Unesco: le dikopelo, une musique traditionnelle du Botswana, nécessite une sauvegarde urgente

0
273
Le dikopelo, musique traditionnelle des Bakgatla ba Kgafela dans le district de Kgatleng

Le Comité intergouvernemental pour la sauvegarde du patrimoine culturel immatériel, réuni à Jeju en République de Corée, jusqu’au 9 décembre courant, a inscrit mercredi six éléments sur la liste du patrimoine culturel immatériel nécessitant une sauvegarde urgente.

Il s’agit du dikopelo, musique traditionnelle des Bakgatla ba Kgafela dans le district de Kgatleng du Botswan; des chants de travail de llano de la Colombie et du Venezuela; des pratiques traditionnelles mongoles de vénération de sites sacrés de la Mongolie, de la Taskiwin, danse martiale du Haut-Atlas occidental du Maroc; du langage sifflé de la Turquie ainsi que de l’Al ‘azi, art de la poésie, symbole de louange, de fierté et de force d’âme des Emirats arabes unis .

Dans un communiqué rendu public le jour même, l’Unesco a indiqué que l’inscription des six éléments sur cette liste « permet aux Etats parties à la Convention de l’UNESCO pour la sauvegarde du patrimoine culturel immatériel de mobiliser la coopération et l’assistance internationales nécessaires pour permettre aux communautés de faire vivre et de transmettre leur patrimoine culturel immatériel ».

Evoquant le cas du dikopelo au Botswana, l’organisation onusienne a expliqué que la pratique de cette musique traditionnelle associe du chant vocal et de la danse suivant une chorégraphie spécifique, sans instruments de musique, et réunit les habitants d’une zone donnée qui chantent en chœur.

S’il est pratiqué par les hommes, les femmes et les enfants, l’Unesco a indiqué que cet élément est surtout maîtrisé par les anciens qui, en tant que membres d’un Conseil consultatif informel, transmettent leur savoir-faire à la jeune génération.

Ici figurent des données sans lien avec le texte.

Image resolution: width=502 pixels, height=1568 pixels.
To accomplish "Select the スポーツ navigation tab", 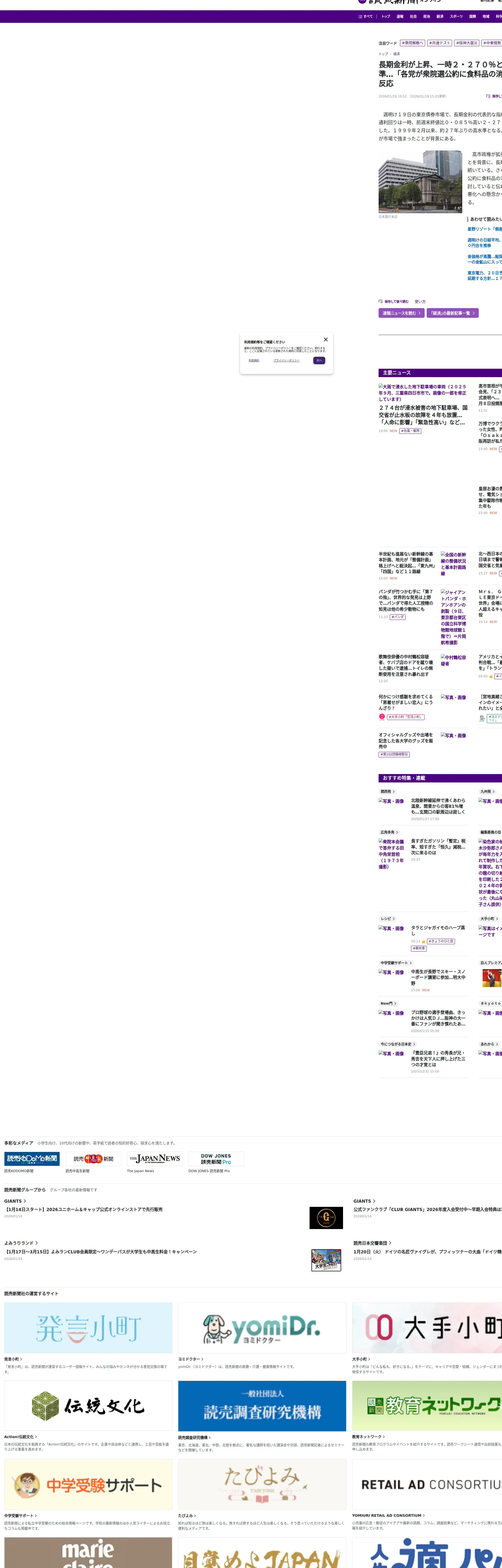I will [456, 16].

Fondée sur une vision partagée de la vie de la communauté, cette pratique collective n’est plus aussi répandue que par le passé, a poursuivi l’organisation.

Par ailleurs, « bien que le dikopelo soit à l’origine un événement pratiqué par les communautés sur les terres agricoles, le déclin de la population agricole a entraîné le déplacement des chœurs vers des villages où il est plus difficile de le pratiquer en raison de la modernisation », a constaté l’Unesco.

Selon elle, les pratiques de divertissement modernes ont également réduit le nombre de praticiens expérimentés en mesure d’expliquer la signification de l’élément.

L’Unesco a tutefois estimé que malgré la faible viabilité du dikopelo, « la communauté et les praticiens s’engagent pour sa sauvegarde, comme en témoignent leur détermination à se mesurer à des groupes issus d’autres districts et les efforts déployés pour faire revivre le dikopelo dans l’optique de préserver les jeunes des problèmes sociaux et de promouvoir des messages positifs dans la communauté », a-t-elle conclu.